Re: Famille de Saint Grégoire le Grand
Publié : sam. 23 avr. 2016 15:20
Sa charité se répandait par toute l'Italie et jusqu'aux provinces les plus éloignées du domaine de l'Eglise : car les receveurs qui y étaient établis de sa part, avaient charge de distribuer aux pauvres ce qu'il leur prescrivait ; et il y mettait un si bel ordre, que ceux qui prendront la peine de lire ses épîtres, sur ce sujet, en seront ravis : il y dit des choses fort belles et très-touchantes sur l'aumône. Il entretenait, dans la ville de Rome, trois mille religieuses. Il disait de ces saintes filles, qu'on avait de grandes obligations à leurs larmes et à leurs prières, et que c'étaient elles qui, par leur crédit auprès de Dieu, avaient détourné les armes des Lombards.
Il envoya à Jérusalem un abbé appelé Probe, avec une notable somme d'argent, pour y faire bâtir un hôpital, qu'il entretint toujours, durant sa vie, de tout ce qui était nécessaire.
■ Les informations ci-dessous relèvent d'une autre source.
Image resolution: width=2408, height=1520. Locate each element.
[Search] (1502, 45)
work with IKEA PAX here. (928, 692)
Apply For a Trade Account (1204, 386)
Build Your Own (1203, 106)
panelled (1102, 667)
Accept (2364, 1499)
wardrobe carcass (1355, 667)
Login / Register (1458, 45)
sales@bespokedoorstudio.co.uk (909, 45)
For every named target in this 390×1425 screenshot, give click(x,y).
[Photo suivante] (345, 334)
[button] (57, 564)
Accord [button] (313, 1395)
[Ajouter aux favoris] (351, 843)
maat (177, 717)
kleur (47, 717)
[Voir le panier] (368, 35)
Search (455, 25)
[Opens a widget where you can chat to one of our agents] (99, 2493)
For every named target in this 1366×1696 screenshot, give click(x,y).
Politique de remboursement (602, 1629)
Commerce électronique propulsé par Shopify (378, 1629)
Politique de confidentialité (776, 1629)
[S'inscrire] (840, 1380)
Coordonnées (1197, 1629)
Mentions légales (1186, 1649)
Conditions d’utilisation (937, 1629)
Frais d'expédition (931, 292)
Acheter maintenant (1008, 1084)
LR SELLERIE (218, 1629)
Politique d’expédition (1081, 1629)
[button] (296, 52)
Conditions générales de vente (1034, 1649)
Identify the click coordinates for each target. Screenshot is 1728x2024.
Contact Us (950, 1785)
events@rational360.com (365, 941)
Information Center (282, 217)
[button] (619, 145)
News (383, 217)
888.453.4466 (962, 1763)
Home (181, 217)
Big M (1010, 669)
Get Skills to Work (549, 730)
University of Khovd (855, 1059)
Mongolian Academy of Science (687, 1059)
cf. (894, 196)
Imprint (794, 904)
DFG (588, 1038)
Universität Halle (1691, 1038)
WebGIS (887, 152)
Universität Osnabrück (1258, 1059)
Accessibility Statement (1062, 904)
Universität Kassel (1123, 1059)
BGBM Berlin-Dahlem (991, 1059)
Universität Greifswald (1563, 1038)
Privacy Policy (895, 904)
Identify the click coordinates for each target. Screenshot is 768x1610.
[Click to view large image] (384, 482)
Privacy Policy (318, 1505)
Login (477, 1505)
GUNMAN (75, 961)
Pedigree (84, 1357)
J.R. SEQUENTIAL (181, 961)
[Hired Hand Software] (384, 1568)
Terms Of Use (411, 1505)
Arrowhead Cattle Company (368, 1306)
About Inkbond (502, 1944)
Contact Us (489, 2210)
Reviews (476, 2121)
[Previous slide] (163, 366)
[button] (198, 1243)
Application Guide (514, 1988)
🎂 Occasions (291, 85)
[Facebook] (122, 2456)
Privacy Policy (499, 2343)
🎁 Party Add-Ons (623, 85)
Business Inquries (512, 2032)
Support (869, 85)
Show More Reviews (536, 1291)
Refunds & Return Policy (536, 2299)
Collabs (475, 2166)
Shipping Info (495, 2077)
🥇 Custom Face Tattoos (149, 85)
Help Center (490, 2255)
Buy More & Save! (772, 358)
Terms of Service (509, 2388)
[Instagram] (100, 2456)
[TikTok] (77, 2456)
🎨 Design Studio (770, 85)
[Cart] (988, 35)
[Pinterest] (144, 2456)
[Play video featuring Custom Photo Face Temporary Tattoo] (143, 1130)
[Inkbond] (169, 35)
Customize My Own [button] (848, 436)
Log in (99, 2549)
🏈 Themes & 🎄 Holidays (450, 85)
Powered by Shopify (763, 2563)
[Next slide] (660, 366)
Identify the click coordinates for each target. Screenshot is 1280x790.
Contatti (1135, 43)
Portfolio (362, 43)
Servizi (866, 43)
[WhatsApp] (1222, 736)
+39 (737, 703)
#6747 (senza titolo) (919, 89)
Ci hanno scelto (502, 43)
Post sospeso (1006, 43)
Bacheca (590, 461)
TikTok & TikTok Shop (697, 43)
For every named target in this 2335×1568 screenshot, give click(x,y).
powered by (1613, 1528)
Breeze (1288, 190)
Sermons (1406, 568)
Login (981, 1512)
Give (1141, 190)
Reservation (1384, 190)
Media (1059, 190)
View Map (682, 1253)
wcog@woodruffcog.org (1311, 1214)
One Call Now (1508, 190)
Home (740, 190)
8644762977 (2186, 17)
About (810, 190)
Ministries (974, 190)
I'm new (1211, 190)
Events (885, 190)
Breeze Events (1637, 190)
Il eut soin aussi de fournir, tous les ans, des vivres et des habits aux religieux du Mont-Sinaï, dont un, nommé Palade, était supérieur.
Son zèle pour la gloire de l'Eglise lui faisait avoir l'œil sur les évêques et sur les autres prélats, s'informant exactement de leur conduite, et les reprenant généreusement quand ils manquaient à leur devoir. Il écrivit à un évêque qui négligeait les pauvres : « Sachez que ce n'est pas assez, pour rendre un fidèle compte à Dieu, d'être retiré, studieux et adonné à l'oraison, si vos œuvres ne sont profitables à vos diocésains, si vous n'avez la main ouverte pour subvenir aux nécessités des pauvres; un prélat doit regarder la pauvreté d'autrui comme la sienne propre : c'est à tort que vous portez le nom d'évêque, si vous faites autrement ».
Il ordonna que les seuls ecclésiastiques eussent l'administration des églises et de leur revenu, et que la même personne ne pût posséder plusieurs charges; afin, suivant la doctrine de l'Apôtre, que chaque membre du corps ecclésiastique eût son office propre, et que chacun pût servir Dieu en un même esprit.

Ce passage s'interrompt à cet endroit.